Dia menatapku dengan mata merahnya itu.

"Apakah artiku bagimu?" Tanya dia dengan sedih.

Aku hanya termenung mendengar pertanyaan itu. Benar sekali pertanyaan itu. Aku tahu mengapa demikian.

"Apakah karena aku meninggalkanmu dua tahun kau menjadi seperti ini?" Tanyaku.

Dia berpaling dariku, jelas-jelas dia marah kepadaku yang telah meninggalkan dia. Aku merasa hampa, tiada artinya lagi. Satu langkah salah, semuanya salah. Persahabatan kita akan pupus. Tetapi mengapa aku merasakan kalau dia senang melihatku disini?

"Aku tidak marah. Aku hanya bertanya. Apakah artiku bagimu?" Tanyanya sekali lagi.

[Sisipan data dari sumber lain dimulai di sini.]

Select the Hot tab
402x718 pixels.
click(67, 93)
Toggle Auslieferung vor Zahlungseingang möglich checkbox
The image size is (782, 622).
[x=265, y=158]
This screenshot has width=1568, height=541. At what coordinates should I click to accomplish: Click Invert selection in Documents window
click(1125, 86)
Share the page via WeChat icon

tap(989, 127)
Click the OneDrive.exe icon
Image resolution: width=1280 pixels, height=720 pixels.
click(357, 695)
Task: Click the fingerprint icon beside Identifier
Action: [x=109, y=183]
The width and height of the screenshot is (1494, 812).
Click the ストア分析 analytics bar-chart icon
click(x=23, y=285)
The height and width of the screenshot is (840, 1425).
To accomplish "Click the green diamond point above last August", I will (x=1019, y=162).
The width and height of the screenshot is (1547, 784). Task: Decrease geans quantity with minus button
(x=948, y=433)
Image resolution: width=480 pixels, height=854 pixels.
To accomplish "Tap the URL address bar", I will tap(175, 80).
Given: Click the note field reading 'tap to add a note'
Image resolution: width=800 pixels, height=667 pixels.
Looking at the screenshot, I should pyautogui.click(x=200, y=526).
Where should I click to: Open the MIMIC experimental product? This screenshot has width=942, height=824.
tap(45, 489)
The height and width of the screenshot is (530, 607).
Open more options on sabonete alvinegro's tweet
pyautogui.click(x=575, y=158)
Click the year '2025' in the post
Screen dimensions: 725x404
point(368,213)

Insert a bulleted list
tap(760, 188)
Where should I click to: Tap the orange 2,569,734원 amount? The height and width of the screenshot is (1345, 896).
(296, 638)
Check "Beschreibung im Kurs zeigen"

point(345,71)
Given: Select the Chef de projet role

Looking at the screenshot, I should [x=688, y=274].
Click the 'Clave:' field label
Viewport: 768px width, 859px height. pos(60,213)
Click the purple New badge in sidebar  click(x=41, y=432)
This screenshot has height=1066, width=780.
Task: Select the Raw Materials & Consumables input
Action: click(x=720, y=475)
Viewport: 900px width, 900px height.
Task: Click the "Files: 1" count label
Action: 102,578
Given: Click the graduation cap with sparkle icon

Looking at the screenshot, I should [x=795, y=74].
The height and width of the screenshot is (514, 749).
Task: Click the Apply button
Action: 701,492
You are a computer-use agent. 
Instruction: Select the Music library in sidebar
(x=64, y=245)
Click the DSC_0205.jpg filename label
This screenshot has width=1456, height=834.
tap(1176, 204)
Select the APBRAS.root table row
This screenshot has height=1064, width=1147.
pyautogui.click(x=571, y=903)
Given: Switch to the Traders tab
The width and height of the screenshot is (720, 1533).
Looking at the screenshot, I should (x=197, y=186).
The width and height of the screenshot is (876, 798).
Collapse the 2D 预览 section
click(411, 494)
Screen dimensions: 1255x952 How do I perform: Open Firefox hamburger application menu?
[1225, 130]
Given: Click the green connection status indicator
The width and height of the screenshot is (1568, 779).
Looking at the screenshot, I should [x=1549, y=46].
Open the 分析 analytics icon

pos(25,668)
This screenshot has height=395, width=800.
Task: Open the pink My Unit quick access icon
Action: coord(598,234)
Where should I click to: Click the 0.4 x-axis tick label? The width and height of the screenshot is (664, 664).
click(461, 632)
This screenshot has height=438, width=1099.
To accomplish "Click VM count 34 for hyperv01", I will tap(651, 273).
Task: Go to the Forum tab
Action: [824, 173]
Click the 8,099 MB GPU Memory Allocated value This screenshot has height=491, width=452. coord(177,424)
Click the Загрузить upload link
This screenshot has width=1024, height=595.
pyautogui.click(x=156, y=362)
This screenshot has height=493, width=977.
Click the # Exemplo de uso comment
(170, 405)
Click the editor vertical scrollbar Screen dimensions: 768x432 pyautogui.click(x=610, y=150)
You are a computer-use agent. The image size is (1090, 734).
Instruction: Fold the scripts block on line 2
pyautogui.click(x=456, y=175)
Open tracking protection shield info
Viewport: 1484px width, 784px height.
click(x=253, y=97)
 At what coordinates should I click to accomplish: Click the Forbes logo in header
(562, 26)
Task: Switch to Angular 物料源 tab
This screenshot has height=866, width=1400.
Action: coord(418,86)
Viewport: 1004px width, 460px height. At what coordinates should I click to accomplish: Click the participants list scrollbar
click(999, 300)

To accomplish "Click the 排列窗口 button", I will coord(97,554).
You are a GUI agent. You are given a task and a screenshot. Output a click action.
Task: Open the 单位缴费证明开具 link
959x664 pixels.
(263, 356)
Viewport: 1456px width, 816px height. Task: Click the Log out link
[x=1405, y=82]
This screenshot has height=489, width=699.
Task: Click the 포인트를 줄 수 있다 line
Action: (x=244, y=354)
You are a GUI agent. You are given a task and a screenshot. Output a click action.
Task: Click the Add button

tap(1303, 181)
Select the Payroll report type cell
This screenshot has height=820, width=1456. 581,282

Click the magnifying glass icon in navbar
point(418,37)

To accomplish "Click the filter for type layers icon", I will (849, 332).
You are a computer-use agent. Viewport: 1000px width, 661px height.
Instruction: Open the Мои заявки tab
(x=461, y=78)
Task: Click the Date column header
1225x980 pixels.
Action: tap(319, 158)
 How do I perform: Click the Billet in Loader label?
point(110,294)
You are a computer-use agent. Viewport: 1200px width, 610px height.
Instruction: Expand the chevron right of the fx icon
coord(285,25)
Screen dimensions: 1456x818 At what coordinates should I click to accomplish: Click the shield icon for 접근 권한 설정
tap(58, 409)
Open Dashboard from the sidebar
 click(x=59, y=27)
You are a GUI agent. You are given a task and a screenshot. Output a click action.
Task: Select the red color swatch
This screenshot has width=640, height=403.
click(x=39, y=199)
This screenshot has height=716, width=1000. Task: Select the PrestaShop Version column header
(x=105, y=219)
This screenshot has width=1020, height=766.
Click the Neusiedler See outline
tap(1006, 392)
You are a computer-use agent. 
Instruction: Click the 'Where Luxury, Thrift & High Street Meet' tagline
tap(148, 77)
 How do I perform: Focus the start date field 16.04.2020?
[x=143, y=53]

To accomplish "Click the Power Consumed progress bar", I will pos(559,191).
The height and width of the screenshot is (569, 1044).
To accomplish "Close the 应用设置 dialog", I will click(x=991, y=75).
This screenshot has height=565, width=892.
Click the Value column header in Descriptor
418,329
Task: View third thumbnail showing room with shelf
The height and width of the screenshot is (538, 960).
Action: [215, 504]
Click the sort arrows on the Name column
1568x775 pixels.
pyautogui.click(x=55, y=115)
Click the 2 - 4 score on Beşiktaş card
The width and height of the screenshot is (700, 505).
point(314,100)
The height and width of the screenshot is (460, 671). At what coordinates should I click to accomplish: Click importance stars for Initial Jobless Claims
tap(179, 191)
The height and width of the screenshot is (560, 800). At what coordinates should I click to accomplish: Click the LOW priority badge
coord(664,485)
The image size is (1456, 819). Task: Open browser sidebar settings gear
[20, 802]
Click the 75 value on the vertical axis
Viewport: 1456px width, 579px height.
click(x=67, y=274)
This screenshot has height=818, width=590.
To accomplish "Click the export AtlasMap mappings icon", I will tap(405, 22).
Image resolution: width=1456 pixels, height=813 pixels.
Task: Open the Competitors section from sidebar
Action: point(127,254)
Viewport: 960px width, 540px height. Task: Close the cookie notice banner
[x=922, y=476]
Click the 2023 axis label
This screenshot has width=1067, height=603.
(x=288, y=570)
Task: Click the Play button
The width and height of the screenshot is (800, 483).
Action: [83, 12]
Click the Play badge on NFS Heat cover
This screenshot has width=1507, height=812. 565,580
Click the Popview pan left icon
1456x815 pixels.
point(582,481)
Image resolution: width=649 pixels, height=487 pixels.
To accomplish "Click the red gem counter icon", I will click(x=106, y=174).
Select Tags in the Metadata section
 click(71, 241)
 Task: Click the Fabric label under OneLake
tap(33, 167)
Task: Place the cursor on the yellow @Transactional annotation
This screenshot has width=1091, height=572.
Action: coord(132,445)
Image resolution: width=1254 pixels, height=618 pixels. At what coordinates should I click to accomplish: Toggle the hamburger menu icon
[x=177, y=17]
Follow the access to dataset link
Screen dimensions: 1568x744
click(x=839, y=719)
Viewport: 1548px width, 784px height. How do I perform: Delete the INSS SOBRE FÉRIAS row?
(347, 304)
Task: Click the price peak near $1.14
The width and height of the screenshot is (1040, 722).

" Kau adalah segalanya bagiku. Kau seperti bayanganku, tanpamu aku hampa, denganmu aku senang. Aku tidak ingin meninggalkanmu lagi." Kataku.

"Kau hanya menganggapku sampah. Aku tahu itu." Jawabnya. Hatiku terasa seperti dicabik-cabik dengan seratus cakar.


Harapan, apakah semuanya ini sia-sia?

"Kau hanya menganggapku sampah. Aku tahu itu."

Ucapannya selalu terulang dalam pikiranku ini. Sekarang, aku merasa campur aduk. Antara benci, kesal dan terutama… aku menyesal telah meninggalkannya. Tetapi tatapan yang dia berikan kepadaku… itu tidaklah dingin.

Aku merasa sedih dan kecewa. Satu langkah salah, semuanya hancur.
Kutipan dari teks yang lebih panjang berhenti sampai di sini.